Şaban KARAKAYA
Şaban KARAKAYA
saban@giresungundem.com
ESKİDEN OBA’LAR DOLUP-TAŞARDI KENDİNE ÖZGÜ KÜLTÜRÜDE VARDI
  • 0
  • 429
  • 03 Mayıs 2023 Çarşamba
  • +
  • -

Ve bu Oba kültürünün en güzel yanı;

Geniş yayla otlaklarını komşu Obalar ile birlikte kullanılmış olmasıydı…

Bir başka ifadeyle;

Arada-sırada Oba’da yaşayanlar ‘sizin yaylanın sınırı şurada başlar, burada biter’ şeklinde sınır tartışmaları yapsalar da…

Otlamaya çıkan hayvanlar sınır filan tanımazlar;

Bütün Obaların hayvanları birbirine karışarak otlanırdı…

Siyasi terminolojiyle söylersek;

Salt kendi Obanızın içinde değil, komşu Obalarla birlikte ortaklaşa yaşanan bir ‘yaşam’ biçimiydi…

Yani; Komünaldı…

Oba ve Yaylalar denilince de;

En yoksul ailenin bile kapısında iki ineğinin bir dananın olması…

Veya bir mandasının, koyunun-kuzusunun var olması akla gelirdi…

Zaten kapısında birkaç hayvanı yok ise, ne işi olurda yaylalarda…

Geçelim…

Bizim Oba’mızın adı;

Karakoç Yaylasıydı…

Sağ tarafımızda ‘Baş-Çatak’ (Başyayla) da denirdi..

Sol yanımızda ‘Kızılca-Su’ yaylası vardı…

Ve bu Obaların hayvanları sınır tanımaksızın birlikte otlardı…

Hayvanların önemine dair midir bilemem;

Yörede bazı arazi parçaları ‘hayvan’ isimleriyle tanımlanırdı…

Örneğin;

Bizim Obamızın tepesindeki düzlüğün adı ‘Öküz Yatağı’ idi…

Deredeki bir gölün adı Kuzu Gölü…

Kızılca-Su obasının başındaki düzlüğün adı Eşek Meydanı…

Erik-Deresi Obasının karşısındaki kayalığı adı ‘Ördek Kayası’ gibi isimler verilmişti…

Obalardaki gündelik yaşam biçimine gelince;

Yöremizdeki tüm Obaların yerleşik geleneksel kültürü birbirine benzediği için (Ben tanığı olduğum kendi Obamdan örnek vererek) Oba’da geçen bir günü özetleyerek anlatmak istiyorum…

Bizim Obamızda gündelik yaşam şöyleydi;

Alaca-şafak sökerken sağılacak inekler, mandalar sağılır…

Ve otlaması gereken yerlere götürülüp bırakılır…

Sonra eve dönülür;

Evde işe yarayan her kim varsa ‘Sarı Ağu’ (Zifin) çalısı sökmeye gidilir ve sökülüp sırtlanarak eve getirilir…

(Ayrıca Ormandan kaçak getirilen odunlarda satın alınır) Vs.
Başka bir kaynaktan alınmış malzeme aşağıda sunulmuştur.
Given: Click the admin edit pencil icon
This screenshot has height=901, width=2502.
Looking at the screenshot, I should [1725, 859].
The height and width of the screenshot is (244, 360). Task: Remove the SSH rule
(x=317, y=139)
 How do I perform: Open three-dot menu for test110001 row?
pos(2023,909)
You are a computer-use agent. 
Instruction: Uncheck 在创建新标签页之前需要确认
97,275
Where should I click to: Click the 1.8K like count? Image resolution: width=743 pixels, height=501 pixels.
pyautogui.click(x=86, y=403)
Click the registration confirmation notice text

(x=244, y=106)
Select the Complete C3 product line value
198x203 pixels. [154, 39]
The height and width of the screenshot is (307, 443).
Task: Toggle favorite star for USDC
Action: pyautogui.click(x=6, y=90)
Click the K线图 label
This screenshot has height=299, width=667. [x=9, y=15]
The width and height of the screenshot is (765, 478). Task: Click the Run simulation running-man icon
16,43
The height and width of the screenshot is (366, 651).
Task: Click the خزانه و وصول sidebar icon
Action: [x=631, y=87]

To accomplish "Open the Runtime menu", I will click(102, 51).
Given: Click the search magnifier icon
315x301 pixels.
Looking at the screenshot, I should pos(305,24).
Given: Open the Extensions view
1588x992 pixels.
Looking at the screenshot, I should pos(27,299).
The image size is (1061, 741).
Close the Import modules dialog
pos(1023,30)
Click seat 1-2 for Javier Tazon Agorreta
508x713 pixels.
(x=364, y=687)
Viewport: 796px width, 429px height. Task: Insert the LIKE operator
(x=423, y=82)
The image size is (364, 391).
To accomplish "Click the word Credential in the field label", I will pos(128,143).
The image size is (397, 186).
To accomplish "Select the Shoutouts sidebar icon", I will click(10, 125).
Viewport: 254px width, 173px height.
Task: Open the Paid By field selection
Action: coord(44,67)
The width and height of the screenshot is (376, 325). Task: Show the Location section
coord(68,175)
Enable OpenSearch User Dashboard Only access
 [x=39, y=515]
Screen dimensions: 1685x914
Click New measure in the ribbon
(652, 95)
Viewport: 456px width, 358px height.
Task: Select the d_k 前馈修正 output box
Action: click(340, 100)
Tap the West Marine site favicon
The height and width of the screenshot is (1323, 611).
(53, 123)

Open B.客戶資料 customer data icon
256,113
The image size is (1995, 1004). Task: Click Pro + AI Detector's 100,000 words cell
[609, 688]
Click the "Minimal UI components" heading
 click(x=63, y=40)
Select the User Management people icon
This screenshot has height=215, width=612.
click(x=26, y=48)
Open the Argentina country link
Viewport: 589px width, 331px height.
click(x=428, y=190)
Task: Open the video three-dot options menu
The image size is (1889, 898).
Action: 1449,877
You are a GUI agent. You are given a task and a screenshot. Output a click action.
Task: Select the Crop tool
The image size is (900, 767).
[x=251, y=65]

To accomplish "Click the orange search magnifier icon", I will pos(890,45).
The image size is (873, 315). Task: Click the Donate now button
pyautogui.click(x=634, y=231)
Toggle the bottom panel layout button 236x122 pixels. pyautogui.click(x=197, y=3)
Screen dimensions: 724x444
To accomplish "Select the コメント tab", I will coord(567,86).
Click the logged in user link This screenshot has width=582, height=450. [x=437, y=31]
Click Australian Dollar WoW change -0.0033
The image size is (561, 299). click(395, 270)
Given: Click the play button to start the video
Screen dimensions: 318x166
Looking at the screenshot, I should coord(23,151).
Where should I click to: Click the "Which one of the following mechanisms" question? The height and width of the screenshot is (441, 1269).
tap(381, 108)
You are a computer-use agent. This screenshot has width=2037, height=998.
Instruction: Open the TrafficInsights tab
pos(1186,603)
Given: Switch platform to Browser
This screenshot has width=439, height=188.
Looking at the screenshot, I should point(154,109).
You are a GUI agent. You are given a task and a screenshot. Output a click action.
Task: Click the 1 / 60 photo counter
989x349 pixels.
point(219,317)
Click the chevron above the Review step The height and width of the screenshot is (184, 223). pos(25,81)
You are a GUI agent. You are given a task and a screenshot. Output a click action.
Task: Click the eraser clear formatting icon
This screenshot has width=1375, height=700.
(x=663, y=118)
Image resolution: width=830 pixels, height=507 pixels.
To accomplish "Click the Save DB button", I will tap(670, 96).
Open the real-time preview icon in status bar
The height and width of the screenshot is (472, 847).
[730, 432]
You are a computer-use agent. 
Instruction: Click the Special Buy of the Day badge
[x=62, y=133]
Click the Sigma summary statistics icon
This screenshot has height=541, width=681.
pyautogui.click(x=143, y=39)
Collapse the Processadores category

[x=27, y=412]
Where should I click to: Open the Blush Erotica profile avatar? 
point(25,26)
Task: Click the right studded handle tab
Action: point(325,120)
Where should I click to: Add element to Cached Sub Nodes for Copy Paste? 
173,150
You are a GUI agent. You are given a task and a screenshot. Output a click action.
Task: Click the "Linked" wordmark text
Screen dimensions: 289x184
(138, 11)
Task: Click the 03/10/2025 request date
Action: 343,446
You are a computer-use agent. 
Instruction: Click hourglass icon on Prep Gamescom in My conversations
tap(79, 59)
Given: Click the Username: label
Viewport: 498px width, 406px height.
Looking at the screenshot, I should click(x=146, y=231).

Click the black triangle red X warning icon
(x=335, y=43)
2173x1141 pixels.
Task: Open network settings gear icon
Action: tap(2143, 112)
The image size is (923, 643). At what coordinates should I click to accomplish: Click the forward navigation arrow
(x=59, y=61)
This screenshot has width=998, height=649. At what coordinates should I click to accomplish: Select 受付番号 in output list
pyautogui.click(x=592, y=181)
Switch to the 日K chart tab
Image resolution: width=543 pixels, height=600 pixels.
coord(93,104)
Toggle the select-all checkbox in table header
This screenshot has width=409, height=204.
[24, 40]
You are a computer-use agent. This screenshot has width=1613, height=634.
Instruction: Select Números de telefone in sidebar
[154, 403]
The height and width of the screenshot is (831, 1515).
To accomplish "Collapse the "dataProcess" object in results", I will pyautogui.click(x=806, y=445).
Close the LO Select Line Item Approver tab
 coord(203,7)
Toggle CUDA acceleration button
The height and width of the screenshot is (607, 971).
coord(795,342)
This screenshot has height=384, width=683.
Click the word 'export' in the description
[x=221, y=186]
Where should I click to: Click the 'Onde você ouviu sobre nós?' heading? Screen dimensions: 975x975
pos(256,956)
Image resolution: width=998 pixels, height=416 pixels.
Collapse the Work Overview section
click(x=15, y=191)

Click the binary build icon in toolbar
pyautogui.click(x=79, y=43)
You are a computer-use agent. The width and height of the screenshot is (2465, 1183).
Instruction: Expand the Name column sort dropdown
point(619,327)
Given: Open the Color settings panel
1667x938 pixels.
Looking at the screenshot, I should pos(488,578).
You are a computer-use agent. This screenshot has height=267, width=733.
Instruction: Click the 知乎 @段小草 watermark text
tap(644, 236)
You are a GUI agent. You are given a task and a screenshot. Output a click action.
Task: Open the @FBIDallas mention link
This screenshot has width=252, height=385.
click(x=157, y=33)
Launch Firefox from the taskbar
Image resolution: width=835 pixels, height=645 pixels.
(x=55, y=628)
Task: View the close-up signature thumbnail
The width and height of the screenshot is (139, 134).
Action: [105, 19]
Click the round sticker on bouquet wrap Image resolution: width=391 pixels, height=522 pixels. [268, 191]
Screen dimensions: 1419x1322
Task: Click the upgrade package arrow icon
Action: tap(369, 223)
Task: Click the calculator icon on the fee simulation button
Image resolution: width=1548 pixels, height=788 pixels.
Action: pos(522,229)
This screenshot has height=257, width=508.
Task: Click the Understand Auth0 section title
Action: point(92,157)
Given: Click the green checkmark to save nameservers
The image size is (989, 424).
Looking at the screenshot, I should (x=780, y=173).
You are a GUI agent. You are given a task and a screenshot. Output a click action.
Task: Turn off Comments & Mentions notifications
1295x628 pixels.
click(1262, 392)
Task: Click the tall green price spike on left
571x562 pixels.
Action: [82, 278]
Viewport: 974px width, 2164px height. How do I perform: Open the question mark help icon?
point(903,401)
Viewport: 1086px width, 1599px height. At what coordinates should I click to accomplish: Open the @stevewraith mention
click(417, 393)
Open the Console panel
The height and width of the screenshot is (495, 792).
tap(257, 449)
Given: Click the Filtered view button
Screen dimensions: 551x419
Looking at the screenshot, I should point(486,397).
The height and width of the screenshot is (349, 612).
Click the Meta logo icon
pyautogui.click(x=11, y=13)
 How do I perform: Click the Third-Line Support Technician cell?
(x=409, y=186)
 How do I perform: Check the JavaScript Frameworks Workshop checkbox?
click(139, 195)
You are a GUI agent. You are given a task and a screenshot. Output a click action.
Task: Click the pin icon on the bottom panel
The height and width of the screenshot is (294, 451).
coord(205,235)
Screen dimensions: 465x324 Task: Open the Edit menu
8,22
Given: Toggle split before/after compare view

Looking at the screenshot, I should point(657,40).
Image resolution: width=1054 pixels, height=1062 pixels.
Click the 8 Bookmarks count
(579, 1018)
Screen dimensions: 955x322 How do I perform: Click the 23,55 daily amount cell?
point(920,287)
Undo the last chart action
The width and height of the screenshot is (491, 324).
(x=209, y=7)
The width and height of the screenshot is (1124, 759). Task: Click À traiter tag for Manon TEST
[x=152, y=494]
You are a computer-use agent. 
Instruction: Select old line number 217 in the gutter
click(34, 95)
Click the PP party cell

Vs…

Obalarda her evin önünde;

Mutlaka küçük bir -yaylada yetişebilen- bir ‘şenlik’ vardı…

Ve bu ‘şenlikte’ en başta ‘karalahana’ yetiştirilirdi…

Arkasında da ihtiyaca göre patates, soğan ve sarımsak ekilirdi…

Obada yüzlerce koyun olduğu için;

Hem koyunları otlatmak ve hem de kuzuları otlatmak için ayrı ayrı iki çoban tutulur…

Ve koyunlar sabaha yakın kimseler uyanmadan Oba’dan çok uzak otlaklara götürülür…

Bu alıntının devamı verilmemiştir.